サボテン
「キッド大丈夫かな」
「心配なら聞けばいい」
「聞いたら怒るんだもん、心配されるの嫌いなの、キッド」
キラーは鼻で笑い、そういう奴だと納得した。素直になればいいのに、自分の弱さを出そうとしない。
「でも、ほっとかれるのも怒ると思うぞ」
「そんなキッドの加減がわかるのはキラーさんだけよ」
「知ってるか、キッドの弱点を」
「脇腹?」
「それも当たりだな」
キラーとカオの歓を尽くす姿は、キッドの船室からよく見えた。カオはとても楽しげに笑う。
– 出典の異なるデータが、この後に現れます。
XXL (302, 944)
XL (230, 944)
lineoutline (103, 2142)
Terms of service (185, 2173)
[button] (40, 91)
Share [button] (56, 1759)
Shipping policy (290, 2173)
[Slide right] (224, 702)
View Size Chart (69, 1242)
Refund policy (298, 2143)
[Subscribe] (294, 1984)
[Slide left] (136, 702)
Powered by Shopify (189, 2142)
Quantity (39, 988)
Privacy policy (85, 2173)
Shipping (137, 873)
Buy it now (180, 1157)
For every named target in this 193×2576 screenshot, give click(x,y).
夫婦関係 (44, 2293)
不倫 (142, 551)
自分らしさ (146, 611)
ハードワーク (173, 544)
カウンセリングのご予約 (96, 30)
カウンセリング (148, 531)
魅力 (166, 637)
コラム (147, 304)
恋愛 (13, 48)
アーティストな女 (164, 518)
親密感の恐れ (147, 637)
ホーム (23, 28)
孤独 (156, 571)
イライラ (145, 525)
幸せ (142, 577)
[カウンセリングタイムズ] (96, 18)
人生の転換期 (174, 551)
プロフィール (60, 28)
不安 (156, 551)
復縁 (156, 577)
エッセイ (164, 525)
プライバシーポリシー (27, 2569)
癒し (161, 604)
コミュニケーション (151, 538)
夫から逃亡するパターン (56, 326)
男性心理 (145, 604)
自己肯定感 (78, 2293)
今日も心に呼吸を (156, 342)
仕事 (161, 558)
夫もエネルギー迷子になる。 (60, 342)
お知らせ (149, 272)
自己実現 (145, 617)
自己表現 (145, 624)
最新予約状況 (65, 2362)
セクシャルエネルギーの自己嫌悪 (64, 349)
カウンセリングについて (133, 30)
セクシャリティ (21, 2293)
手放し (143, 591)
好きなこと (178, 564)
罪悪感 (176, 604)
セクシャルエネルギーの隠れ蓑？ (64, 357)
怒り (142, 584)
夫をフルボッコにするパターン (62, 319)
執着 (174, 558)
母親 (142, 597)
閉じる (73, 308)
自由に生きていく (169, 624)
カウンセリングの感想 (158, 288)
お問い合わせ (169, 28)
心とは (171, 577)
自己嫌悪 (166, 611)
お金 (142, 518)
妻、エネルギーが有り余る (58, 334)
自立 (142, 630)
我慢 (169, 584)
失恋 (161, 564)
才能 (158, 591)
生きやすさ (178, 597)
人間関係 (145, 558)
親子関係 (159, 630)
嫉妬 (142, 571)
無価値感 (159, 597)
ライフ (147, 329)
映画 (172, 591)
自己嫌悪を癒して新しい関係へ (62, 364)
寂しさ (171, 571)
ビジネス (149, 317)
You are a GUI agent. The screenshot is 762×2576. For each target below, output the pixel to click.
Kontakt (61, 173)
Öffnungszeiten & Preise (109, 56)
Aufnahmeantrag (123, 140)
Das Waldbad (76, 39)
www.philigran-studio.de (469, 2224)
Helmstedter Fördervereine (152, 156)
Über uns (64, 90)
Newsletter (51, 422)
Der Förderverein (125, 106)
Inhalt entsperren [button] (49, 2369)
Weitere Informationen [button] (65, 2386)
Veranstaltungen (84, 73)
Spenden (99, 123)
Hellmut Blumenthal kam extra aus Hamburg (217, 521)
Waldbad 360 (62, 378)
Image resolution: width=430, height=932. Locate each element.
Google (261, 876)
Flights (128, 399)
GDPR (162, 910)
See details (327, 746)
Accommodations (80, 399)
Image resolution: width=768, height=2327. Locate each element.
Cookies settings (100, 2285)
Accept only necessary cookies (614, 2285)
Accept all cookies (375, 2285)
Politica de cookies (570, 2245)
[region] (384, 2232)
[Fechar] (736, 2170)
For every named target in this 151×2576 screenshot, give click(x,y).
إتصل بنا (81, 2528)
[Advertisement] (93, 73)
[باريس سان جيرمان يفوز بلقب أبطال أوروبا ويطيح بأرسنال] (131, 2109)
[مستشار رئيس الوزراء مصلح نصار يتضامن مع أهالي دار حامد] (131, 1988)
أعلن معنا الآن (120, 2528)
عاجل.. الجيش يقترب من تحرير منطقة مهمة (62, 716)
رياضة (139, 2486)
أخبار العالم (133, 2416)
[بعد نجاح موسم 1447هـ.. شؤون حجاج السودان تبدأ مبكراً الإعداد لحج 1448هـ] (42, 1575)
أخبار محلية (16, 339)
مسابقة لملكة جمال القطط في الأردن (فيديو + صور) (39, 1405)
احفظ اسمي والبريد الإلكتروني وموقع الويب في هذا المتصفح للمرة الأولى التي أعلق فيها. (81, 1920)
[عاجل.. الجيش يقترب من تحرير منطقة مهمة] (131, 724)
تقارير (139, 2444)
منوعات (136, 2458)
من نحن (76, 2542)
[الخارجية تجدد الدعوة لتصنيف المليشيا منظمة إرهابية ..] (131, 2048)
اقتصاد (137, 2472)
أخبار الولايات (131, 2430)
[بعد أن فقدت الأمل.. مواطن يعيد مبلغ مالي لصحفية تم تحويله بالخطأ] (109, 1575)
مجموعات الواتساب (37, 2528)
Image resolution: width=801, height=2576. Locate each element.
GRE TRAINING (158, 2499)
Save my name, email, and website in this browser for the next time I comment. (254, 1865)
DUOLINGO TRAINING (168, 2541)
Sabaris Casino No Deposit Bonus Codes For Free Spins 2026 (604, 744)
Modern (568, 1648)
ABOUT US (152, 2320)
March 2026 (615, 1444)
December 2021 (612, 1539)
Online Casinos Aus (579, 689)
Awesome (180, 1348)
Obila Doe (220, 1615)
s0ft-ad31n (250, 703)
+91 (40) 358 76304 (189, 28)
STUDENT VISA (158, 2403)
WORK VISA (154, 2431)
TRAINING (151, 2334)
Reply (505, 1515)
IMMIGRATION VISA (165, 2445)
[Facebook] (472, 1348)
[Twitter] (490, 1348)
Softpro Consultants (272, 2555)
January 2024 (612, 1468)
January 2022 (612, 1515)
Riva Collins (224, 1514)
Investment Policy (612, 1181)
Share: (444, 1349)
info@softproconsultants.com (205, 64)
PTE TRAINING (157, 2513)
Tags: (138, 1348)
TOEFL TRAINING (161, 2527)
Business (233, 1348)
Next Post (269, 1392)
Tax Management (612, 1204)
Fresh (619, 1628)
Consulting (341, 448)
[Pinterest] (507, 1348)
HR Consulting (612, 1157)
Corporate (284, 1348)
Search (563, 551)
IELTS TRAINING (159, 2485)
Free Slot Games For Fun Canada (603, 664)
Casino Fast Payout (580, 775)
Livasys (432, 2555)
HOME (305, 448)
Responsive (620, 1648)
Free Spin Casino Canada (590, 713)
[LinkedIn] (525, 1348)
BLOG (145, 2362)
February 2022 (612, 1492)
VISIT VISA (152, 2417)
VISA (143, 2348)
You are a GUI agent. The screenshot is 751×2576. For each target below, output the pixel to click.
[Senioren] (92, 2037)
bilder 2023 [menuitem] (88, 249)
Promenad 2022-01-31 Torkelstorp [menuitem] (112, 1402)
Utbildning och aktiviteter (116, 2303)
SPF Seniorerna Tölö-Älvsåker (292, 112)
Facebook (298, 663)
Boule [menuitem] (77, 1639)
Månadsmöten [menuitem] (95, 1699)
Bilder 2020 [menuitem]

心得顔で話すキラーも気に食わない。
「あの野郎、動けるようになったらキラー覚えてろ」
ギリギリと歯ぎしりをするキッドは、好きな女がキラーと話す妬みから予定より随分と早く怪我を治したという。
「キラー、おめえ何かわかってやってるんじゃねえのか」
「おれはキッドの弱点を知り得ているだけだ」
「おれに弱点はねえ!」
キラーだけが知るキッドの弱点は今、きっと洗濯をしているのだろう。ぷかぷかと洗剤からできた泡が、ここからからでも目で追いかけることができた。